►
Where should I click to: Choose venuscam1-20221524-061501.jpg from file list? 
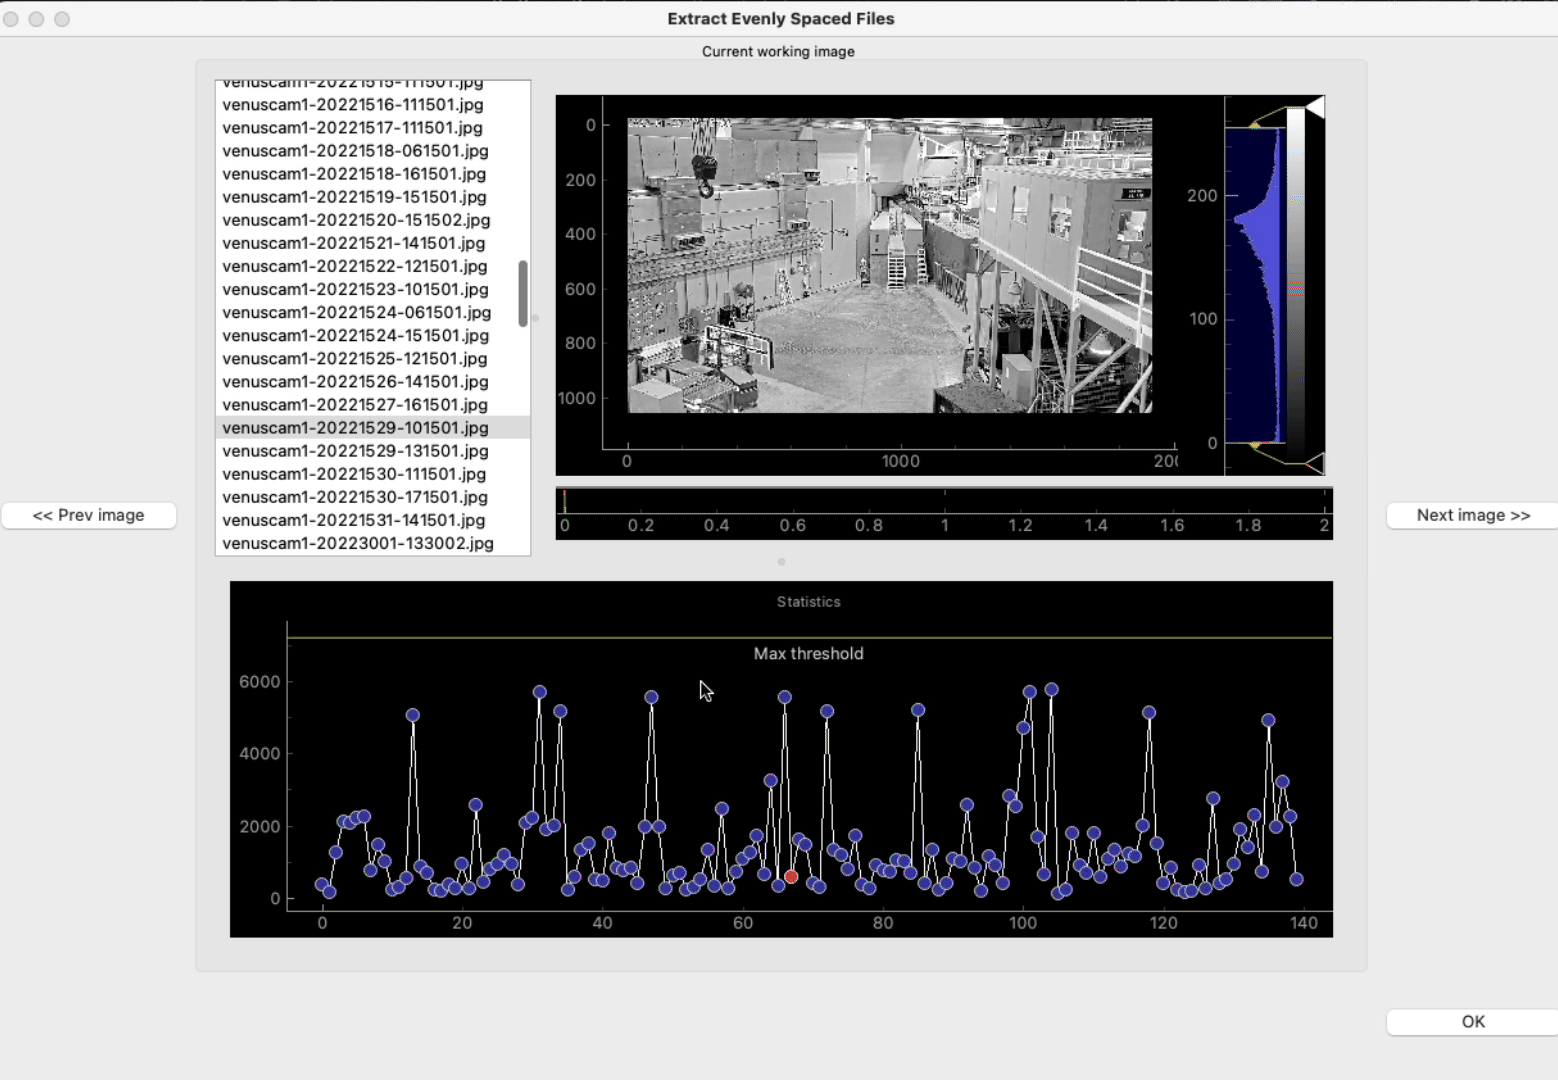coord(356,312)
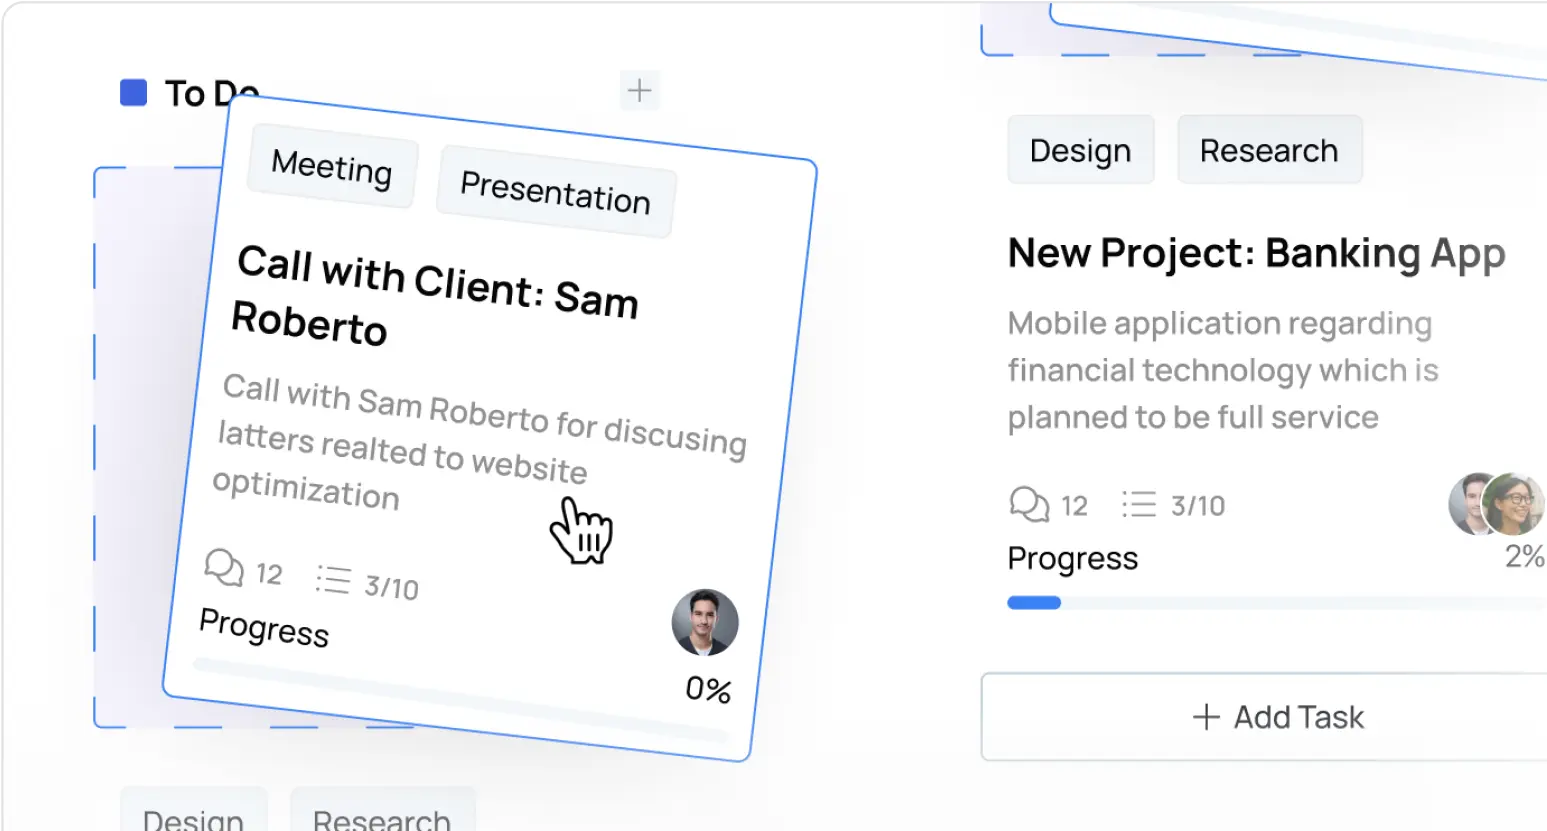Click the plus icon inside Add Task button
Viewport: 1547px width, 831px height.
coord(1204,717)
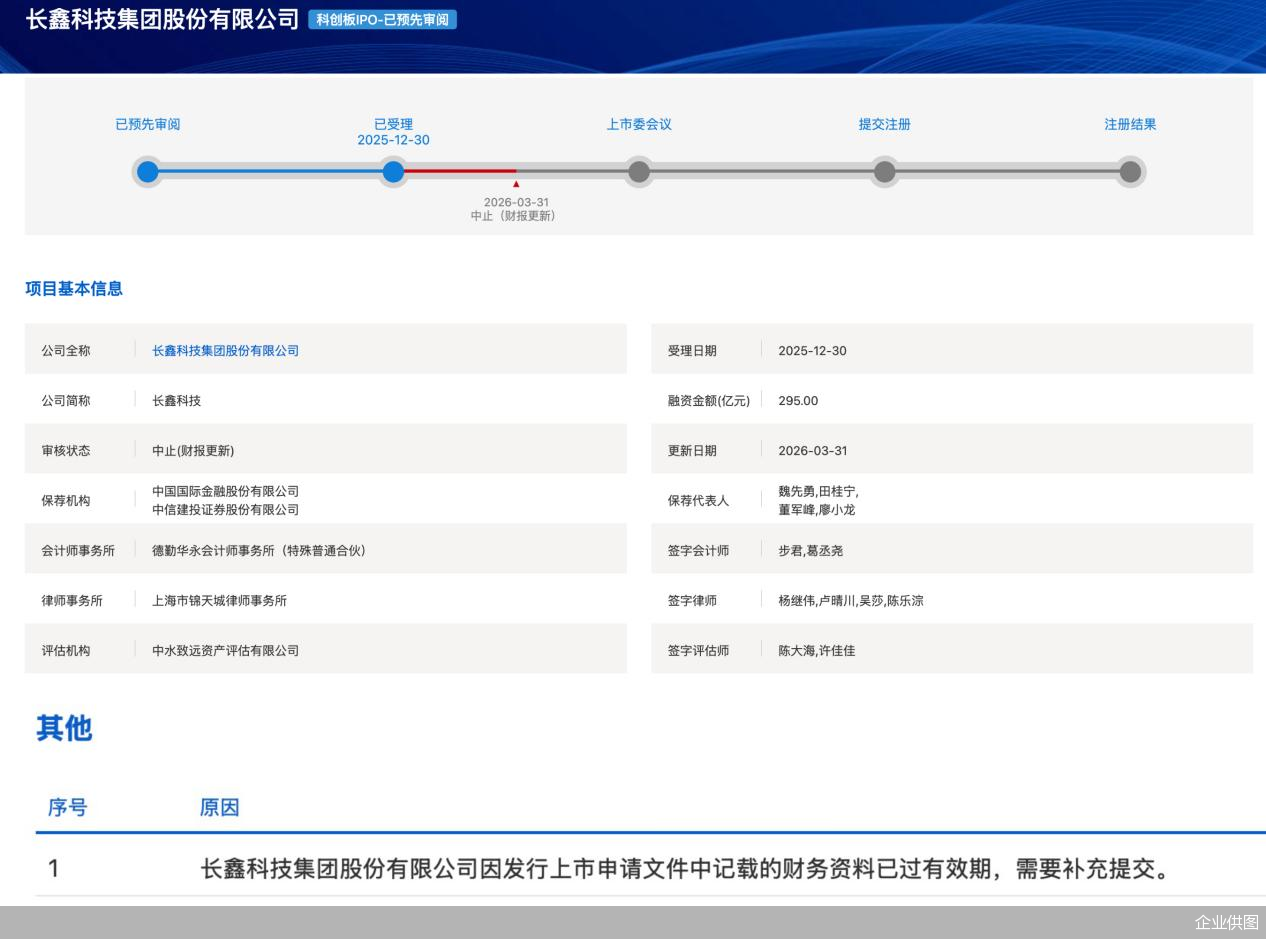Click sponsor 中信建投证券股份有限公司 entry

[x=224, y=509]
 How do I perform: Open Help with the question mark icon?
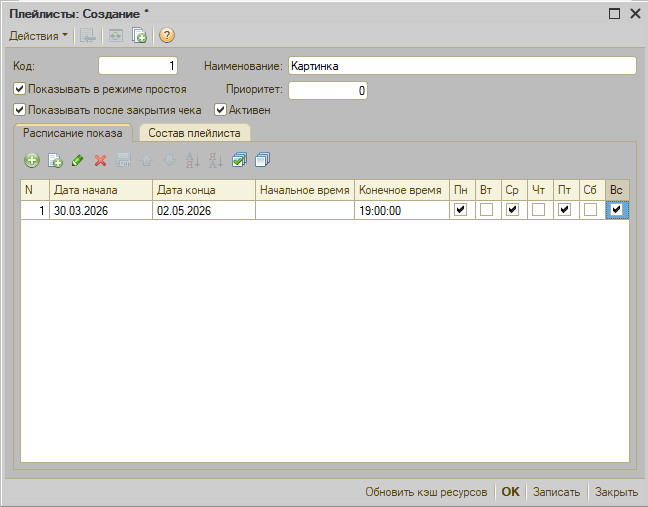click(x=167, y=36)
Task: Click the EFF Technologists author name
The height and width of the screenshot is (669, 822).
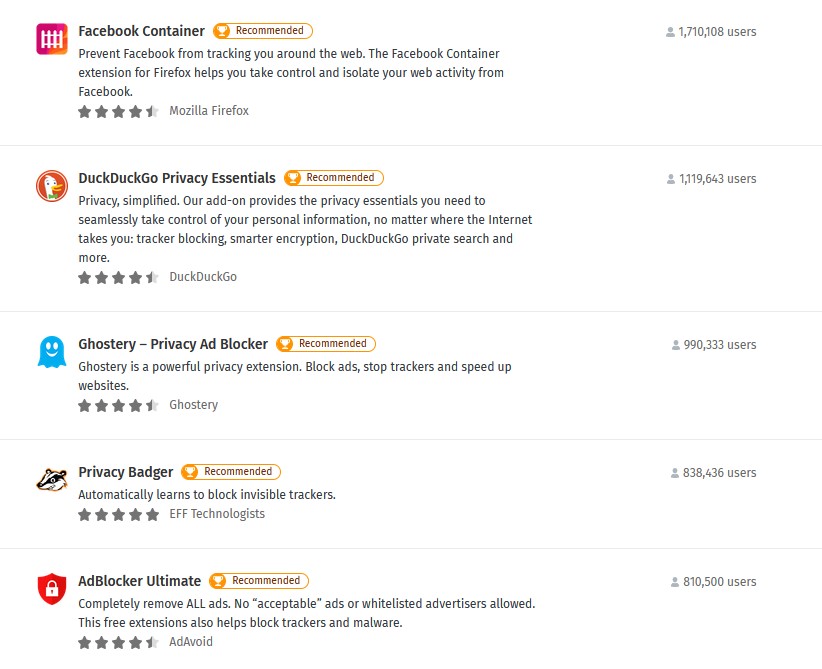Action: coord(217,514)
◄
Give again the lines from the line that contains "Task: Click the EFF Technologists author name" through the last line of the material above, exactly and with both ends included. Omit the pictures.

Answer to this problem:
Task: Click the EFF Technologists author name
The height and width of the screenshot is (669, 822).
Action: coord(217,514)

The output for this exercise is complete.